A. nobilis, the garden Chamomile, has feathery, cool, aromatic foliage that makes an excellent lawn substitute. Single or double white daisies have a yellow eye. Both foliage and flowers are used as a soothing tea and in a variety of cosmetics, medicinal preparations, rinses, and washes. It is a traditional herb classically used to treat anxiety, relieve stress and enhance sleep.
This is a fast-growing species of which there are several cultivars. Usually they will bloom the same year when sown from seed and can survive as a perennial in the right location for several seasons. The dwarf cultivars make a superb substitute for lawn.
Anthemis Sancta-Johannis (St. John’s Chamomile) makes a hardy perennial groundcover to 30-45cm/12-18in with attractive grey foliage cut into fine lobes and featuring bright golden orange solitary flowers on erect stems with many smaller overlapping petals in a single skirt around a very prominent golden yellow centre. This makes a great flowering groundcover near the coast and is most hardy and effective in rockeries! It must have strong sunshine and good drainage.
The many Eurasian native hybrids of A. tinctoria, the Yellow Ox-Eye Chamomile or Golden Marguerite, grow to 1m/3ft+ and also thrive by the coast. Golden Yellow flowers are most attractive daisies (2in/5cm) in single to semi-double forms that smother the plants in Spring and Summer. Leaves are attractively lobed or twice-cut with oblong segments. This is perhaps the finest of all the Anthemis species.
Anthemis flowers are excellent for cutting; they can be dried; plus the flowers also make a strong yellow dye. These are hardy, reliable perennials that are really easy and simple to grow in open, sunny, well drained positions in light soils. Therein lies the only difficulty with their culture, these are nearly semi-arid zone plants that require full sunshine and excellent drainage.
For example, A. nobilis is a classic wildflower along the gravel verges of many highways, especially in prairie regions even with very cold winters where they emerge fresh from seed each Spring. They also cover dry wide areas of the Mediterranean but will not long tolerate ‘wet feet’ or shading.

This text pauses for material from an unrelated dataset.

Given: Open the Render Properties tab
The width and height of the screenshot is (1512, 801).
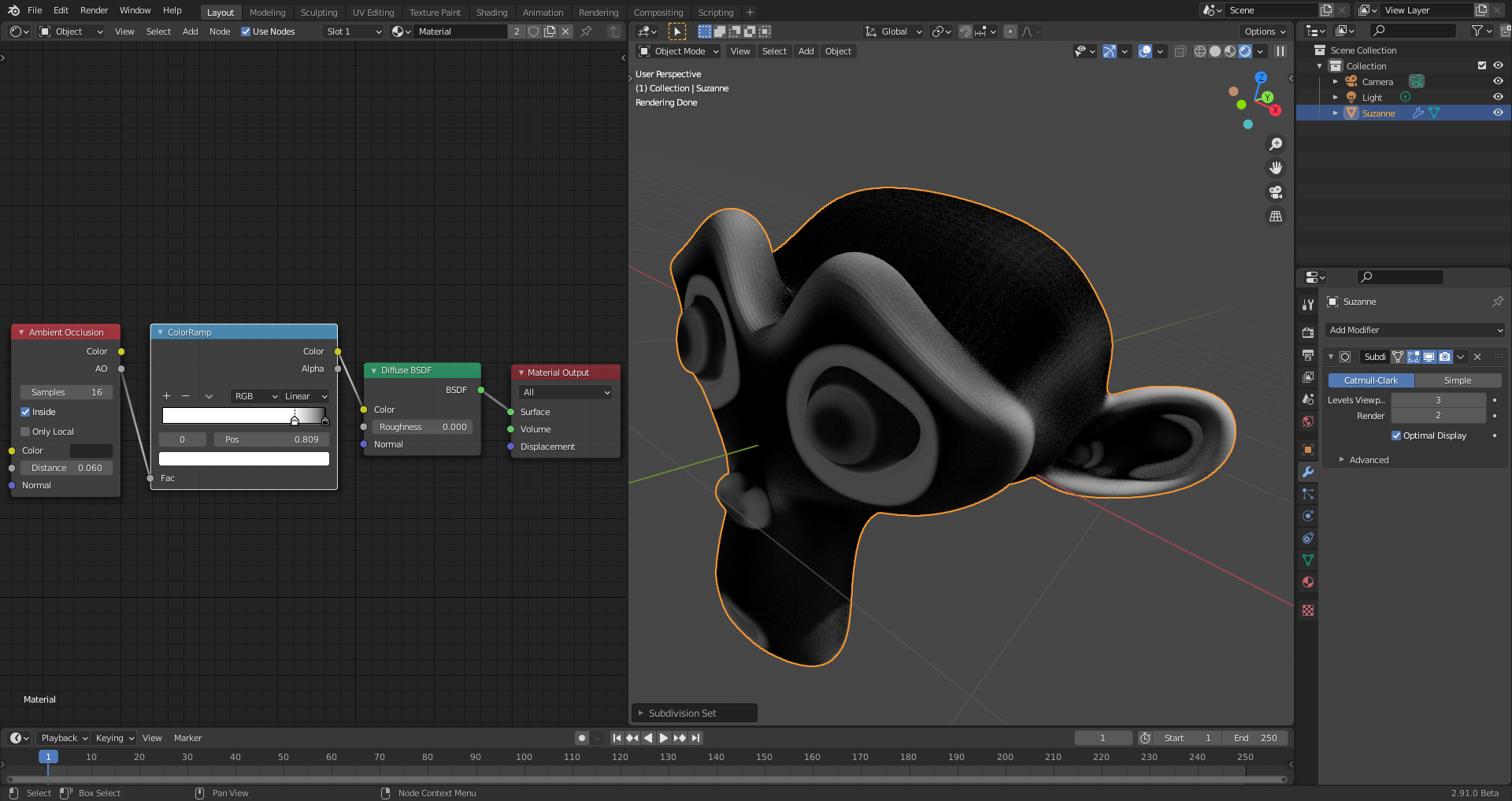Looking at the screenshot, I should click(x=1308, y=332).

They are great in large tubs or window boxes but these should be located and cared-for so that they are not overcrowded by other foliage nor are repeatedly allowed to dry out and then be flooded but prefer rather constant semi-drier positions. They are best suited to open land where their roots can spread out liberally and their decorative foliage can sprawl to make an attractive living mulch over their spreading crowns.
Seed can be started from Spring onward, which is the best time in cold climates that experience severe freezing. But Anthemis is famously hardy and can sometimes winter-over in cold Zone 2-3 with protection and often in Zone 4 (-34.4/-30F) through Zone 9. And even when the plants succumb to cold, the seed will spring to life with the first warm days.
But in milder climates Early Autumn is an ideal time to start almost all Anthemis species from seed or cuttings, especially A. nobilis (Chamomile). Root and stem cuttings can be started Autumn onward through spring. Seedlings and/or root cuttings started in Autumn will bloom next Spring and Summer.